Offenbar hat die regional und personell zersplitterte Opposition wider manchen Erwartungen überlebt. Vorläufige Hochrechnungen sehen Morales-Widersacher Rubén Costas als alten und neuen Präfekten des Tiefland-Departamentos Santa Cruz. Auch der Sessel des Bürgermeisteramtes der gleichnamigen Departamento-Metropole wird nicht neu vergeben und bleibt in Händen der rechten Oligarchie. Das gleiche Bild zeichnet sich in Tarija ab, wo der Konservative Mario Cossío weiterhin die Geschicke der erdgasreichsten Region Boliviens lenken wird. In Beni an der Grenze zu Brasilien konnte die Dominanz der mächtigen Viehzuchtclans trotz massivem und teurem Wahlkampf ebenfalls nicht aufgebrochen werden, auch wenn die MAS hier die allseits beliebte Miss Bolivien Jessica Jordan ins Rennen schickte.
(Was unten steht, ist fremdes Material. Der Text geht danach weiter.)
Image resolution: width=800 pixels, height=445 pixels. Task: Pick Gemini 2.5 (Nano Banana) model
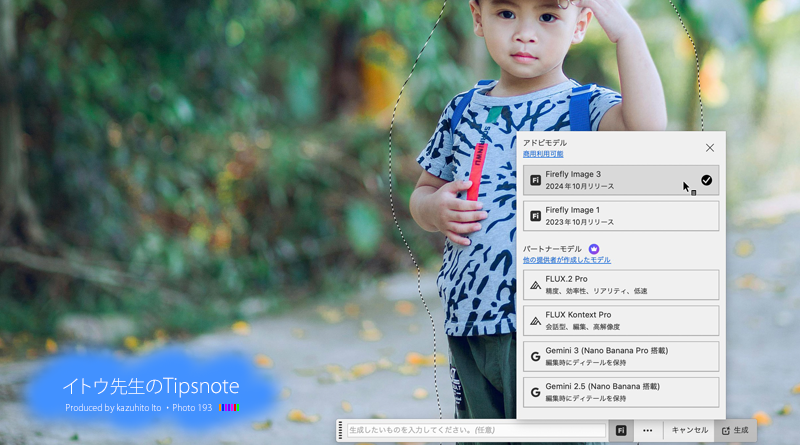[x=620, y=392]
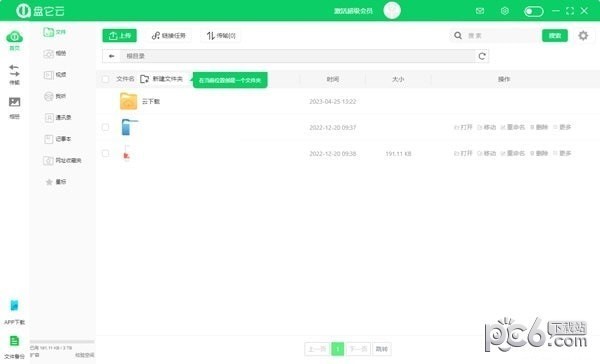Viewport: 600px width, 364px height.
Task: Click the back arrow in path bar
Action: point(111,56)
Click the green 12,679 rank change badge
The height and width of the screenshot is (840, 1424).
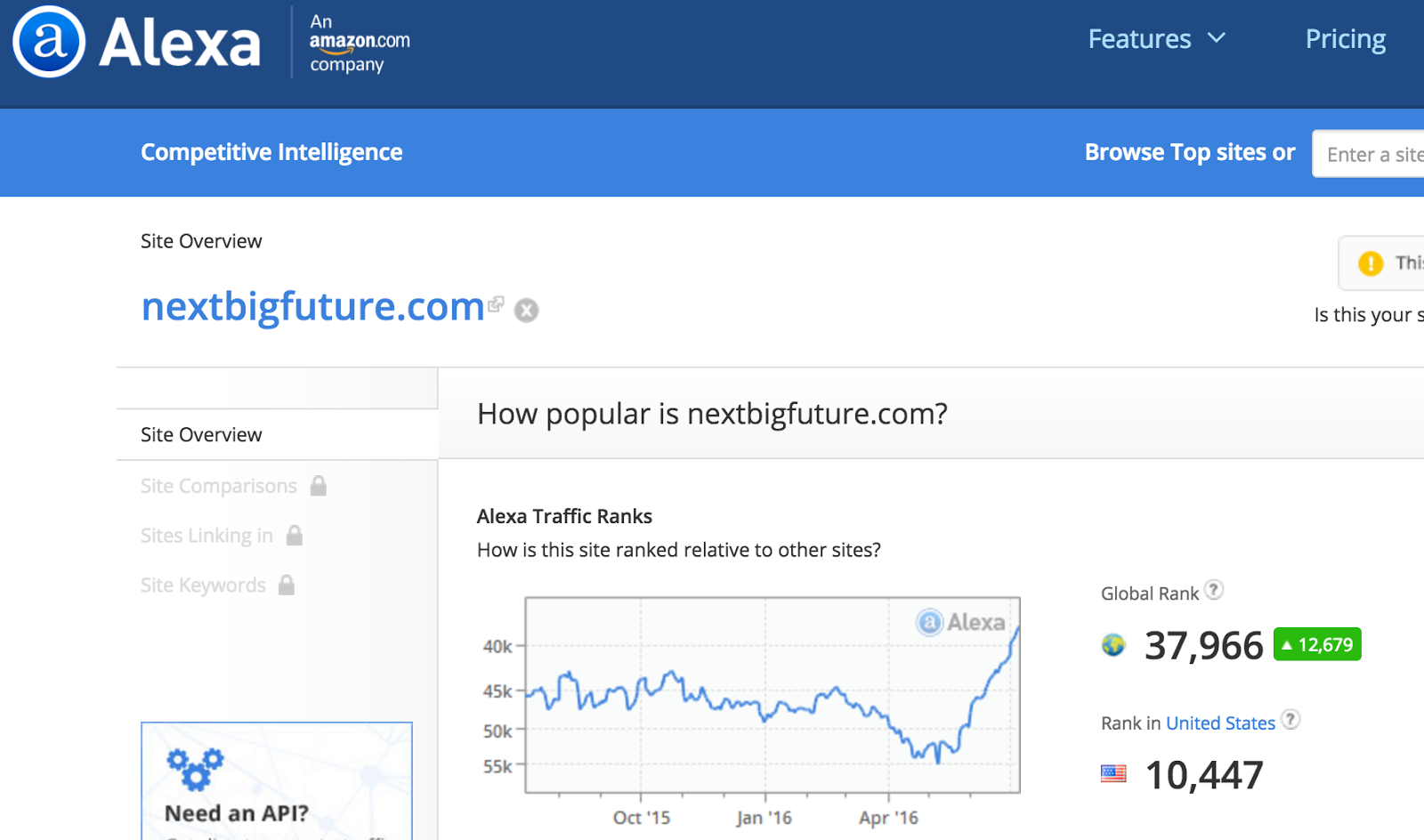[x=1317, y=644]
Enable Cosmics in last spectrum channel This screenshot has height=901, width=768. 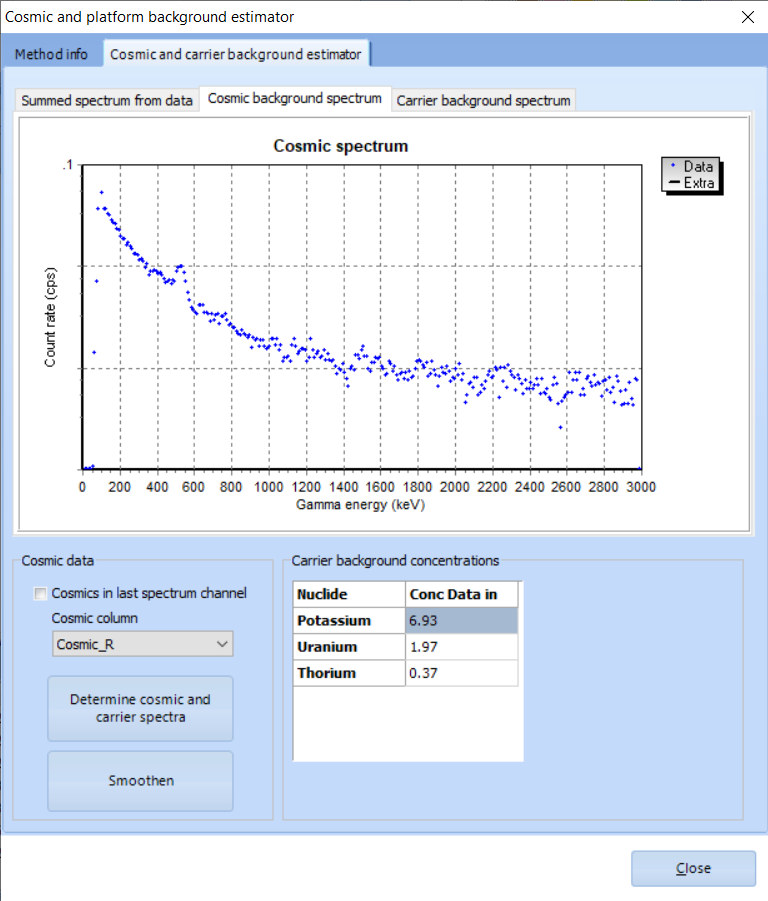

Ungewiss bleibt der Wahlausgang in Pando, wo sich Regierung und Opposition ein Kopf-an-Kopf-Rennen liefern. Vom Hochland sind keine Überraschungsmeldungen zu vermelden. Wie erwartet gewannen in Oruro, La Paz, Potosí, Cochabamba und Chuquisaca die Sozialisten.

Allen Unkenrufen der konservativen Massenmedien zum Trotz, die der MAS einen »herben Rückschlag« unterjubeln wollten, hat sich die politische Landkarte weiter nach links verschoben. Mit dem sechsten Wahlsieg in Folge konnten die Sozialisten ihren Einfluss auch auf die unteren Verwaltungsebenen ausweiten. Die wachsende MAS-Macht fußt nicht allein auf der verarmten Landbevölkerung, auch Hunderttausende von Landflüchtigen setzen auf das Bündnis der Morales-Administration. Angesichts des in La Paz und Oruro erstarkten Bündnispartners MSM dürfte die Regierungspartei jedoch einsehen, dass sie in Zukunft stärker auf ihre Partner eingehen muss. In einem zeitweise »schmutzigen Wahlkampf« war es immer wieder zu Spannungen unter den Alliierten gekommen. Diese mangelnde Geschlossenheit dürfte unentschiedene Wähler eher in Richtung Opposition getrieben haben.